● Given request 1
Please list every line of the listing that contains the string "Time", treating uppercase and lowercase letters as different.

● Page text
BEGIN

As another kind of extra condition, we can control the two light deviation angles on the two surfaces with proper ratio. For each ray, the total light deviation angle from the incident ray $\overrightarrow{\mathit{OA}}$ to the output ray $\overrightarrow{\mathit{BR}}$ can be obtained. With proper ratio, we can divide the total deviation angle as two components, corresponding to the two refractions on the inner and outer surfaces respectively. As shown in Figure 3, we firstly fixed point A ₀ and point B ₀ as the vertex of the inner and outer surface of the lens, respectively. The normal vectors at these two points were vertical up. The second point A ₁ on the inner surface could be calculated by the intersection of the incident ray $\overrightarrow{\mathit{O}{\mathit{A}}_1}$ and the tangent plane of the point A ₀ . With proper deviation angles, we could obtain the ray $\overrightarrow{{\mathit{A}}_1{\mathit{B}}_1}$ and ray $\overrightarrow{{\mathit{B}}_1{\mathit{R}}_1}$. The second point B ₁ on the outer surface could be calculated by the intersection of the ray $\overrightarrow{{\mathit{A}}_1{\mathit{B}}_1}$ and the tangent plane of the point B ₀ . By applying Eqs. (1)-(2), we could calculate the unit normal vectors and the tangent planes at point A ₁ and point B ₁ . And then we could obtain the third point A ₂ on the inner surface by the intersection of the incident ray $\overrightarrow{\mathit{O}{\mathit{A}}_2}$ and the tangent plane of the point A ₁ . By repeating this process until the edge angle θ _i equaled 90°, we could get all the points and their unit normal vectors on the two surfaces. After obtaining all the coordinates on the inner and outer surfaces, we fit these points to form the contour line of the lens's cross section.

If the lens is designed as axis-symmetrical lens, then we can get the freeform lens by rotating the contour line around the symmetry axis. If not, we can use the similar method to calculate the other contour lines. After obtaining all the contour lines, the lofting method can be used to form smooth surfaces of the lens between the contour lines [14].

What should be emphasized is that this general design method has many design DoFs. The extra conditions could be varied according to the different requirements and the resulting double freeform-surface lenses have different applications. Even for the two aforementioned extra conditions, it also has many design DoFs. As long as the optical performance, volume and profile of the designed lens are acceptable, the inner surface could be given as spherical, cubic, cylinder or even spheroidic and parabolic, while the outer surface is freeform, and vice versa. The ratio of the two deviation angle is also can be changed according to different applications. With other extra conditions, the method could be extended to design different double freeform-surface lenses.

where the RMSE is the standard error and $\overline{\mathit{x}}$ is the mean value of the sample points of the target plane. The smaller the CV(RMSE) is, the higher the uniformity is.

Design example I

The function of the inner surface of the freeform lens in the first design sample was given as

${\mathit{f}}_1\left(\mathit{x},\mathit{y},\mathit{z}\right)={\mathit{x}}^2+{\mathit{y}}^2-1=0,\mathit{z}\in \left[0,1\right]$

(4)

END

● Given request 2
Continue the passage on double freeform-surface lens design from the point where it stops.

● Material to process

BEGIN

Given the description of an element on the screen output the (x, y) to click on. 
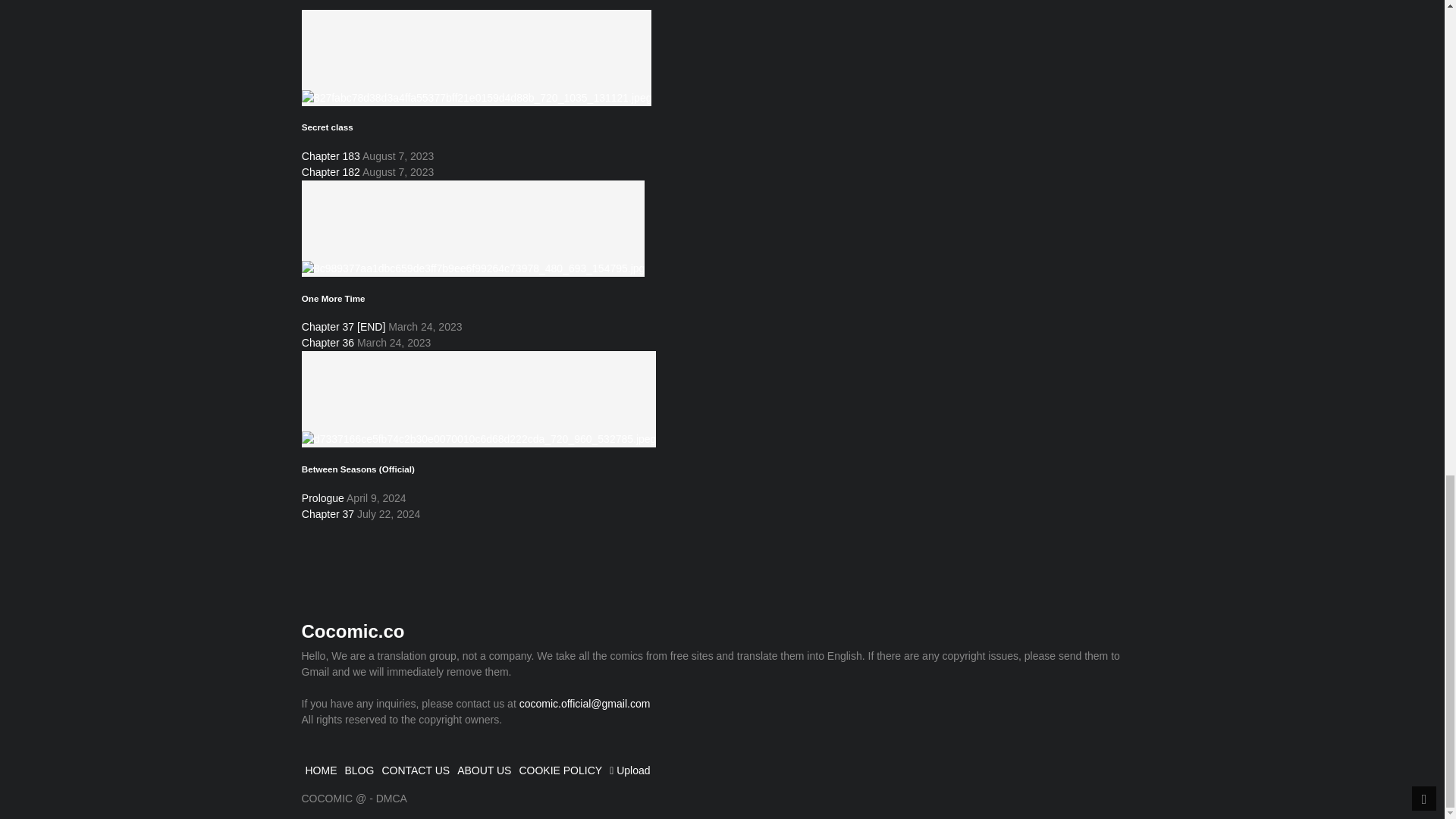
Secret class (476, 56)
One More Time (333, 298)
One More Time (473, 227)
Secret class (327, 126)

END

● Response 1
One More Time (333, 298)
One More Time (473, 227)

● Response 2
where the inner surface of the lens was a cylinder and the outer surface was freeform. The initial height of the outer surface of the lens was set as 2 mm. With the present design method, we calculated the outer surface and built the freeform lens, as shown in Figure 4(a). The contrastive lens was illustrated in Figure 5(a).

The illumination performance on the target plane was shown in Figure 4(b) and its CV(RMSE) was 0.3967. For the contrastive case, the illumination performance was illustrated in Figure 5(b) and its CV(RMSE) was as high as 3.2996. From the comparisons, we could see that the present freeform lens could enhance the illumination uniformity 87.98% and decrease the light loss. To figure out the reasons, we examined the light propagation path when transmitting across the lens. As shown in Figure 6, it was found that most light eradiated from the light source could reach the target plane when crossing the freeform lens, while only a small fraction of the light could reach the target plane when crossing the contrastive lens and most light were lost due to the refraction and total inner reflection. That's the exact reason of the light spot formation on the target plane in Figure 5(b). From the comparisons in Figures 4, 5 and 6, we can see that the freeform lens could increase the illumination uniformity and decrease the light loss.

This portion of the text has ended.